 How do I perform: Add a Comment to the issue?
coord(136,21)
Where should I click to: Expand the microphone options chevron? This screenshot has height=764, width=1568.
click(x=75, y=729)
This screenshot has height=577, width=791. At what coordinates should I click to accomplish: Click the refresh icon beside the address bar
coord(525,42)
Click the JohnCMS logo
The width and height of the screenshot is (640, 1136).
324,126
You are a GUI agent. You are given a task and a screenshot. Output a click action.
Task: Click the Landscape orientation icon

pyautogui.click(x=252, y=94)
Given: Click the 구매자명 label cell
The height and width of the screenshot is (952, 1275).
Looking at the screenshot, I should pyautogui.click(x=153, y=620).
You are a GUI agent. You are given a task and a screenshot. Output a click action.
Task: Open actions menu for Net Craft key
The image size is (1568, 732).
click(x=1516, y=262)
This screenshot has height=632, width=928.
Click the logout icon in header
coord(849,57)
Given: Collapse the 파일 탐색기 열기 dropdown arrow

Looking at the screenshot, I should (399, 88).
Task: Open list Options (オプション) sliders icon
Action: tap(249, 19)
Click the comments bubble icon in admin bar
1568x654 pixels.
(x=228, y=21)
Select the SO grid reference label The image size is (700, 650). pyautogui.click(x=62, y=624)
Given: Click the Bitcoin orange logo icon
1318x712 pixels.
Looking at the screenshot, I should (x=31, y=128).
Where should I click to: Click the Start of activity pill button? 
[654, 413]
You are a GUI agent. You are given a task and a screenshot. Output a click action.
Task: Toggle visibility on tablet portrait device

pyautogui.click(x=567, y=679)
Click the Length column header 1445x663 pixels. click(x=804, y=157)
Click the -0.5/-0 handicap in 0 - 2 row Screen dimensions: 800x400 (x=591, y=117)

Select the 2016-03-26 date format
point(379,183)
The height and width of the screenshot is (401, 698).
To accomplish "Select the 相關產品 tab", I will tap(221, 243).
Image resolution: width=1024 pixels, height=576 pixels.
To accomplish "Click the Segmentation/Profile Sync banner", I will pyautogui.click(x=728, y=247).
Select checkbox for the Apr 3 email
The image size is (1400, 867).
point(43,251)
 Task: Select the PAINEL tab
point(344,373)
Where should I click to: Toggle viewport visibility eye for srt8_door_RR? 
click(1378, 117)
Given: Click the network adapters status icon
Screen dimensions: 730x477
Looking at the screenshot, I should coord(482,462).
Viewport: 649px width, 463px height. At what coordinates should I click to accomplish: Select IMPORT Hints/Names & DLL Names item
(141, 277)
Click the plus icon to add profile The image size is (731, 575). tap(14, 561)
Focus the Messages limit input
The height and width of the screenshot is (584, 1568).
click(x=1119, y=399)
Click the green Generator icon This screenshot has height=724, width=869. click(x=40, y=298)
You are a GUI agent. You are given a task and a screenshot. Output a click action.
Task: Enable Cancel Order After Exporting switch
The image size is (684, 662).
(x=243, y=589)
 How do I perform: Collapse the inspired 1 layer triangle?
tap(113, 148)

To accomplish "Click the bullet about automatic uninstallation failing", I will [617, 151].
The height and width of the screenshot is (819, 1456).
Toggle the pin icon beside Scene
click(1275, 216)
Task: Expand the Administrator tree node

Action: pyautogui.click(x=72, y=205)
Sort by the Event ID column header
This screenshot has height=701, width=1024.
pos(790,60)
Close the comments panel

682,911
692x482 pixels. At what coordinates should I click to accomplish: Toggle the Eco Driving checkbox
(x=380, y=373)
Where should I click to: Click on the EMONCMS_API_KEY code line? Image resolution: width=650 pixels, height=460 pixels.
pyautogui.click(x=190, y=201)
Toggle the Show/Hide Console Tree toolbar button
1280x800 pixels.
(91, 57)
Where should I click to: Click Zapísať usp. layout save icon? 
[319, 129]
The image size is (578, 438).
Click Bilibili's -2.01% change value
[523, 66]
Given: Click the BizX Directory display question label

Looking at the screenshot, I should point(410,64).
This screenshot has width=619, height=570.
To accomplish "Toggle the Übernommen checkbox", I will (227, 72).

:: WHAT TO PRODUCE ::
Repeat word for word every line from the start of the entries to the line holding "Given: Click the 구매자명 label cell", inclusive, and nothing else.

:: RESULT FOR THIS TASK ::
 How do I perform: Add a Comment to the issue?
coord(136,21)
Where should I click to: Expand the microphone options chevron? This screenshot has height=764, width=1568.
click(x=75, y=729)
This screenshot has height=577, width=791. At what coordinates should I click to accomplish: Click the refresh icon beside the address bar
coord(525,42)
Click the JohnCMS logo
The width and height of the screenshot is (640, 1136).
324,126
You are a GUI agent. You are given a task and a screenshot. Output a click action.
Task: Click the Landscape orientation icon

pyautogui.click(x=252, y=94)
Given: Click the 구매자명 label cell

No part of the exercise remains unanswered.